Dalam proyeksi RUEN diharapkan EBT dapat menjadi modal pembangunan untuk mencapai kemandirian energi. Pada 2025 bauran energi EBT diharapkan sudah mampu mencapai angka 23 % dengan penyediaan energi sebesar 400 MTOE dan kamampuan menghasilkan listrik sebesar 2.500 kWh per kapita setiap tahun.
Kemudian di tahun 2050 EBT sudah secara konsisten berkontribusi sebesar 31 % dari total bauran energi nasional dengan kapasitas penyediaan energi sebesar 1.012 MTOE, kapasitas pembangkit lebih dari 167 GW dan mampu menghasilkan listrik 7000 kWh per kapita setiap tahun.
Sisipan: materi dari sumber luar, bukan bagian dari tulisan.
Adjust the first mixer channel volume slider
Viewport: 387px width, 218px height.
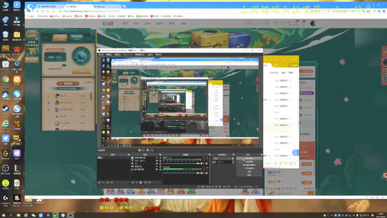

Untuk mencapai itu semua, secara umum ada sejumlah kebijakan pengembangan EBTKE yang terus dilakukan. Pertama, menambah kapasitas terpasang pembangkit/produksi energi. Pertumbuhan energi berkisar 8 persen per tahun, diperlukan penambahan kapasitas untuk memenuhi kebutuhan energi.
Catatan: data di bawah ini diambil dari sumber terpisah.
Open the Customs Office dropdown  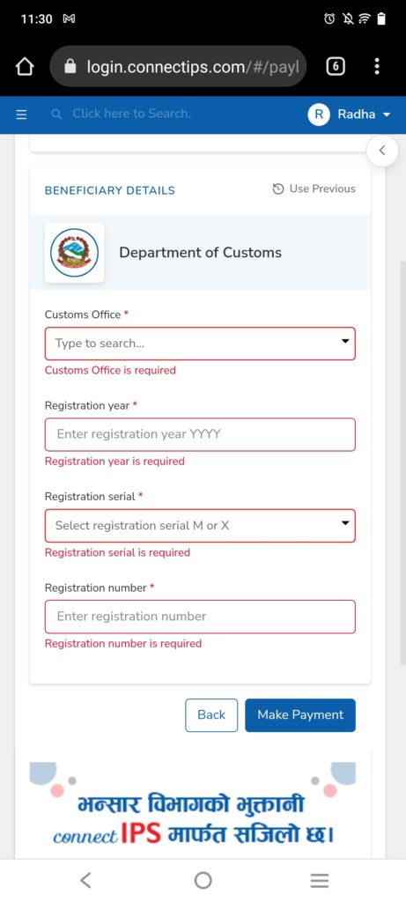tap(200, 344)
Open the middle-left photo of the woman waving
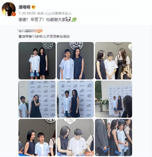This screenshot has width=152, height=157. (37, 99)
Kedua, menambah penyediaan akses terhadap energi modern untuk daerah terisolir jaringan PLN, khususnya di daerah-daerah tertinggal, perbatasan dan kepulauan.
Penyediaan listrik/energi perdesaan yang tengah dikembangkan melalui pemanfaatan mikro hidro, surya, biomassa, biogas dan tenaga angin.
Ketiga, mengurangi ketergantungan terhadap bahan bakar fosil, penggunaan bahan bakar dari EBT antara lain BBN dan Biogas. Keempat, kampanye penghematan energi nasional, menghemat energi sebesar 1 kWh lebih murah dan mudah dibandingkan dengan memproduksi energi sebesar 1 kWh.
Kelima, mengurangi emisi gas rumah kaca (GRK), serta peningkatan efisiensi energi dan pemanfaatan energi baru terbarukan meminimalkan emisi GRK. (ega/hns)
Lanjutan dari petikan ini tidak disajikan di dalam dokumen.